In a tight, intense, increasingly-surprising 90 minutes, the young playwright explores the devastating effects of a drowned son on his mother (Christina Kirk), his traveling businessman father (Gibson Frazier) and his little sister (Monique Vukovic) without once stepping into the soap-realism of Lifetime movieland.
Instead, Schwartz dives beneath the surface with a stylized wordplay that exploits and comments on the comforts, inadequacies and absurdities of everyday language. These people wear their internal monologues on the outside, repeating loops of common expressions and linking cliches together with a stream-of-consciousness virtuosity that, like good poetry, makes us hear the words from different angles.
The play was developed by the Vineyard, which transferred intact the praised premiere from the off-Off Broadway company, the New Georges. Every so often, Schwartz dances close to the edge where clever turns into unbearably precious. After all, the family's melancholy is populated with a frumpy tooth fairy (Judith Greentree), a love-hungry single woman (Rebecca Wisocky) and a transvestite flight attendant who doubles as a plastic-haired replica of G.I. Joe (Matthew Montelongo).
But Schwartz, the excellent director Anne Kauffman and their company beautifully sustain the tension between wild originality and the agony of the mundane.

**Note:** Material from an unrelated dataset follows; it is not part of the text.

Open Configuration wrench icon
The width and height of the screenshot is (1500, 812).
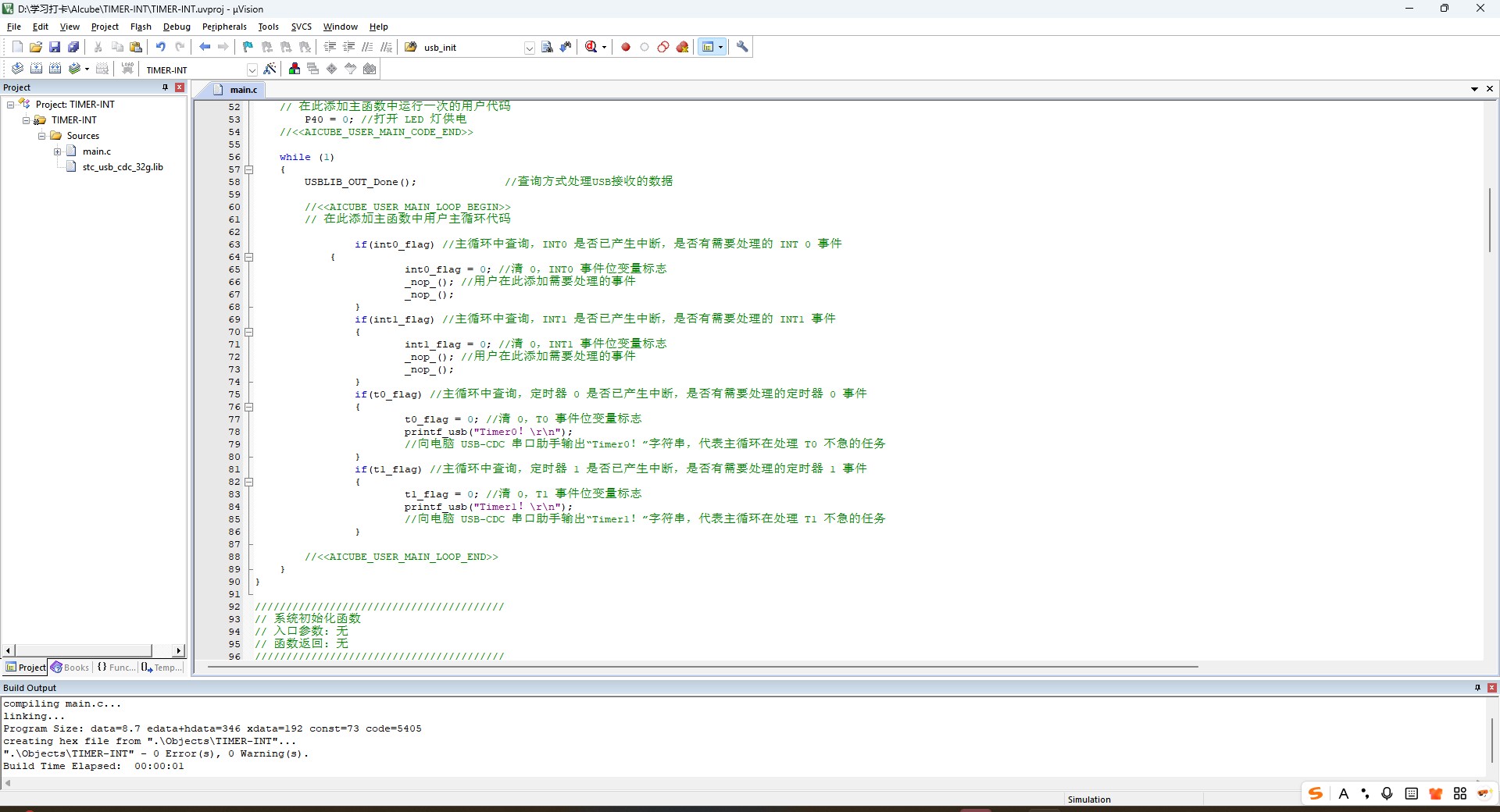742,47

GOD'S EAR. Vineyard Theatre, 108 E. 15th St., through May 18. Tickets: $55. Call 212-353-0303.
Coincidentally, "From Up Here" is also by another promising woman playwright, Liz Flahive. It, too, is about a family catastrophe - this one involving a depressed teenage boy who brings a gun to school - and the collateral damage on a younger sister. And the play was first produced at another adventurous little theater, Ars Nova, and given a major Off-Broadway showcase at Manhattan Theatre Club.
This is a fairly straightforward telling of a family disaster, confidently directed by Leigh Silverman and pumped by the casting of Julie White ("Little Dog Laughed") as the confused single mom with the live-in boyfriend.
Tobias Segal curls into his gawky bones with fine anguish as the troubled kid. The cast is engaging, but everyone hollers way too much. The characters have a phony quirkiness. And it is impossible to sympathize with a mother stupid enough to give away her lonely kid's dogs while he's at school.
FROM UP HERE. Manhattan Theatre Club, 131 W. 55th St., through June 8. Tickets: $75. Call 212-581-1212.